Efficient synthesis of N-(ethylcarbamothioyl)-1-naphthamide: X-ray structure, Hirshfeld surface analysis, DFTs, and molecular modelling investigations as selective inhibitor of alkaline phosphatase.

Abstract

Naphthyl Thiourea based derivative N-(ethylcaramothbioyl)-1-naphthamide (NA-MT) was synthesized by freshly prepared 1-naphthoyl isothiocyanate with ethyl amine to afford the products (NA-MT) high purity and characterized via spectroscopic techniques including FTIR, ¹H-NMR, ¹³C-NMR, elemental and HRMS analysis and single crystal X-ray diffraction.

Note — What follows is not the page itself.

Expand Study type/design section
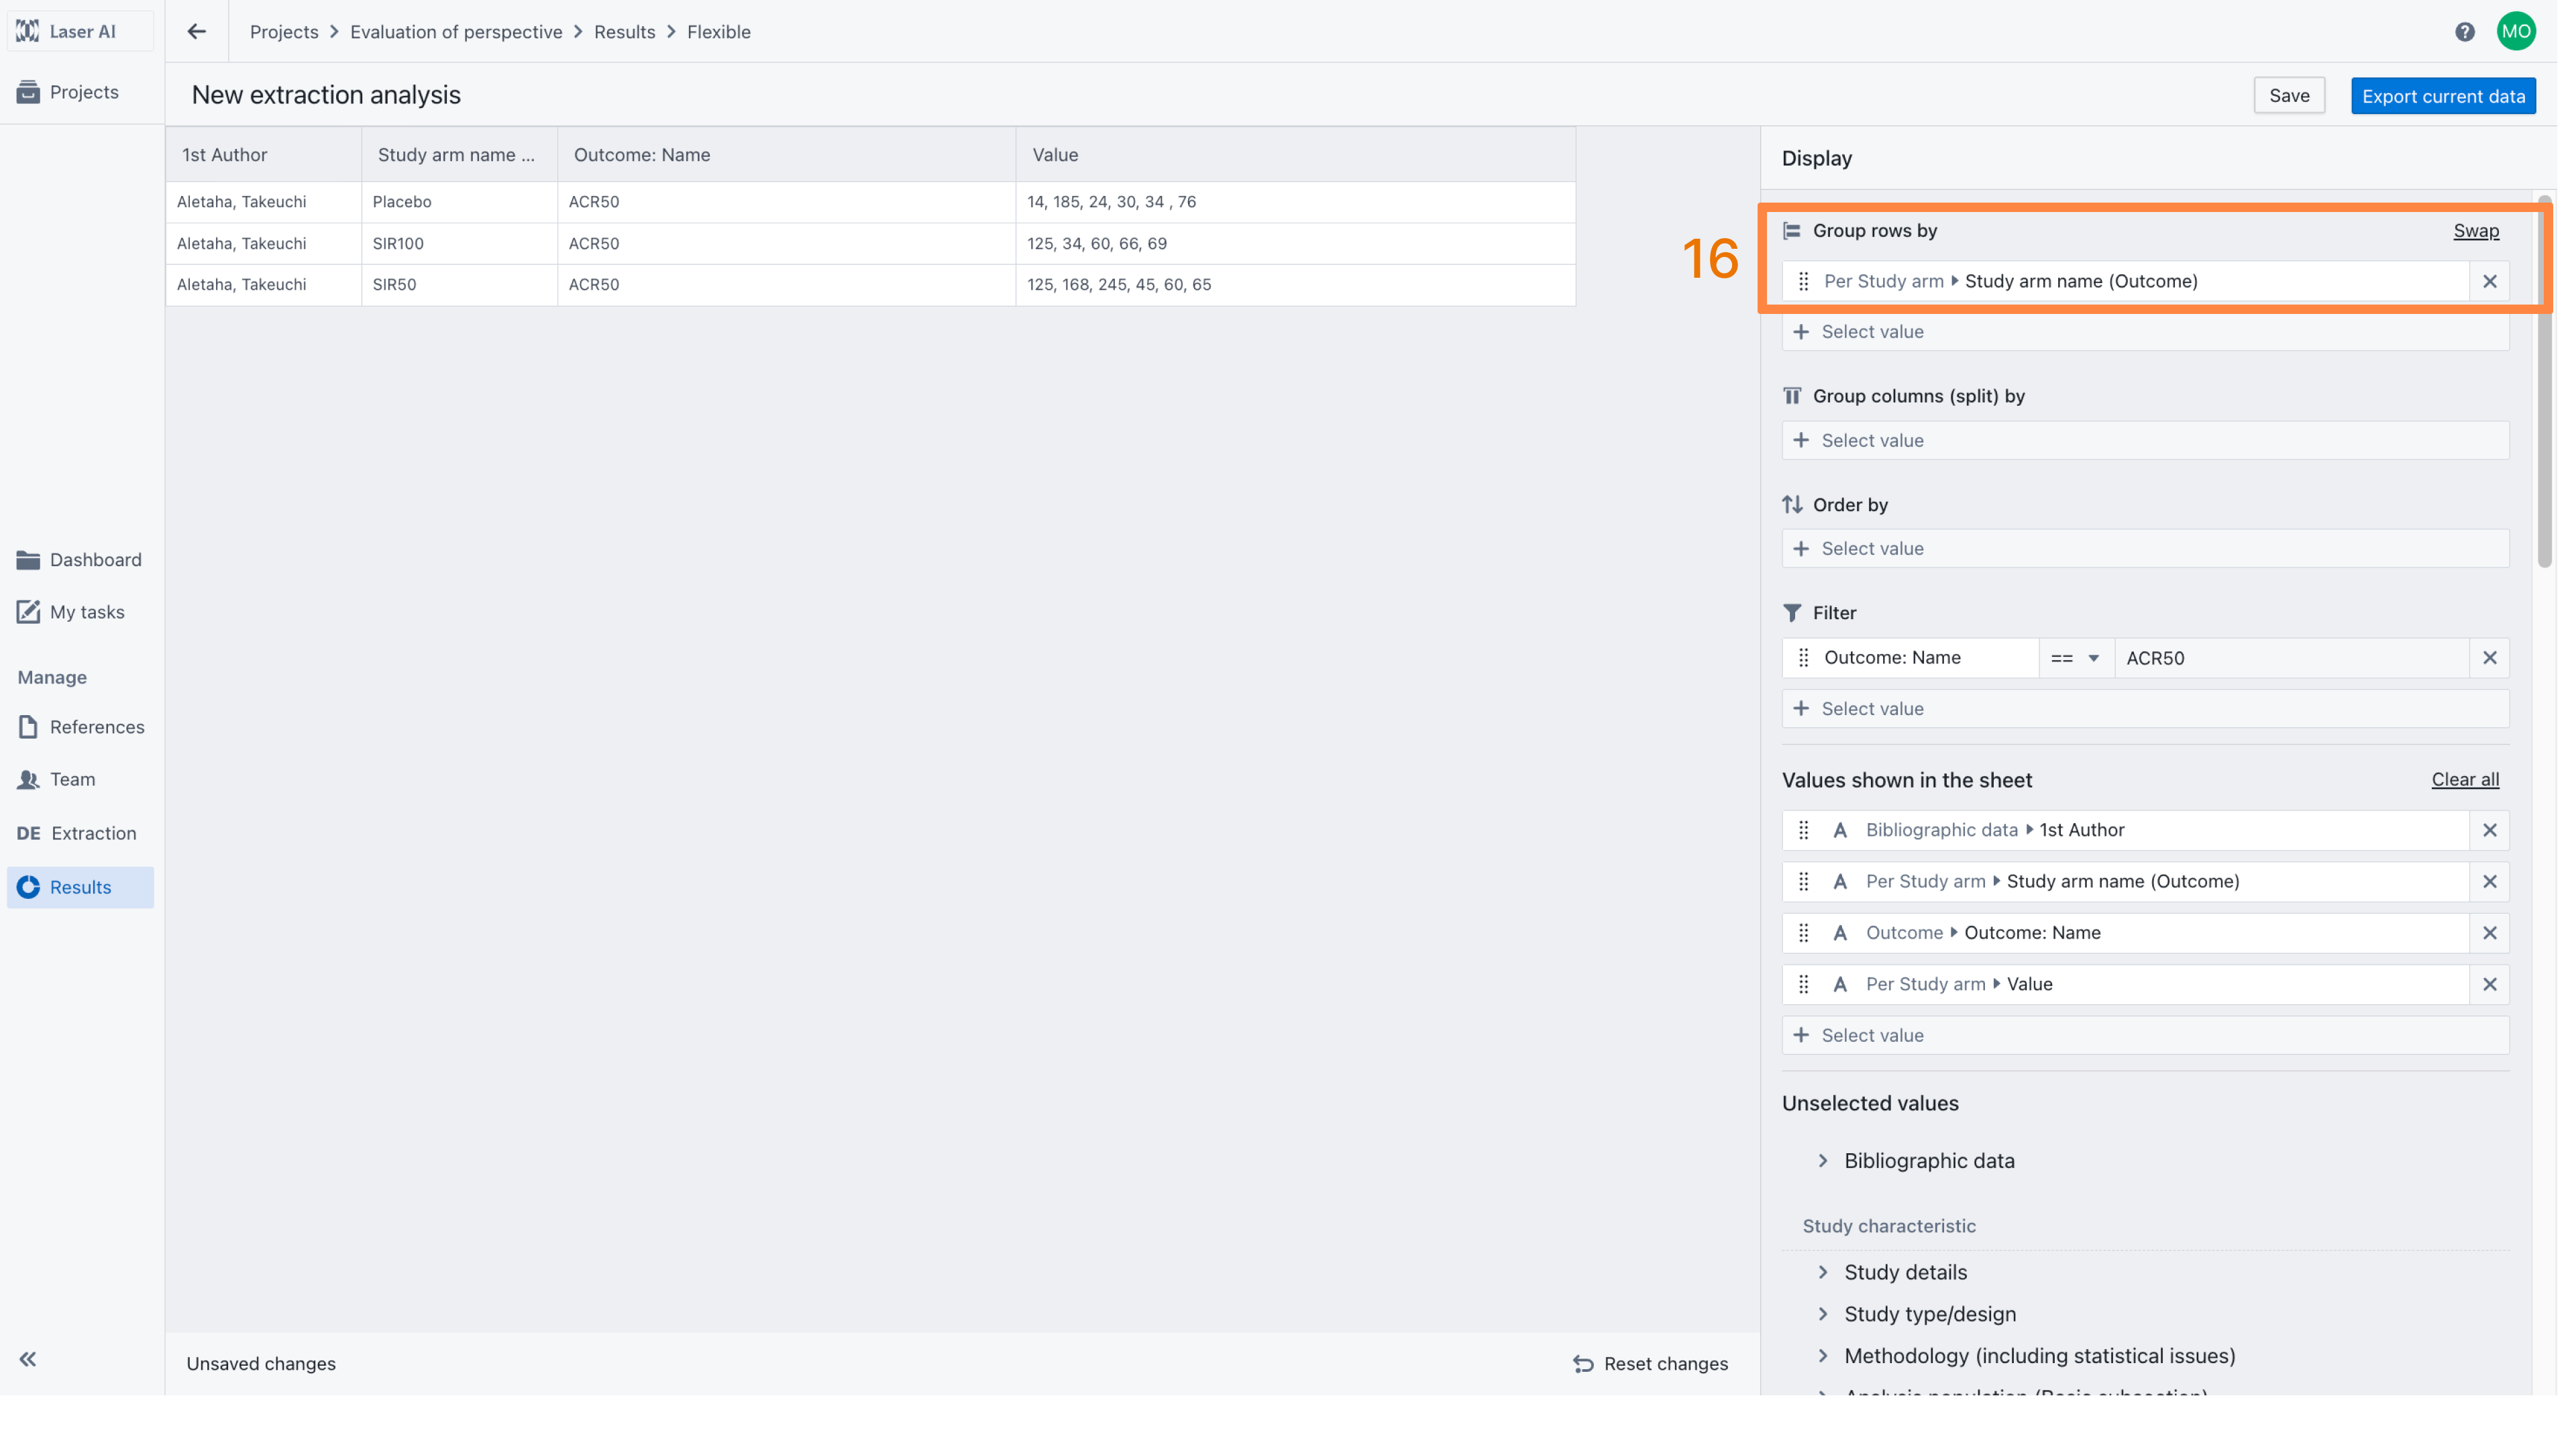2576x1449 pixels. pos(1823,1314)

In-vitro analysis showed that the compound (NA-MT) possesses potent inhibitory effect with IC₅₀ = 9.875 ± 0.05 surpassing its reference inhibitor L-phenyl alanine (IC₅₀ = 80.2 ± 1.1) against cIAP. Additionally, the synthesized derivative (NA-MT) underwent an in-depth analysis of its electronic properties and reactivity using Density Functional Theory (DFT) calculations. Evaluations using SwissADME revealed the compound (NA-MT) possess acceptable physicochemical attributes, such as solubility and drug-likeness. Molecular docking studies demonstrated the compound (NA-MT) exhibit strong binding affinities to cIAP, which were further validated via Molecular Dynamics (MD) simulations. These integrated experimental and computational tools highlight the potential therapeutic uses of the synthesized compound, and pave the way for the development of novel pharmacologically active Alkaline phosphatase inhibitors with diverse applications.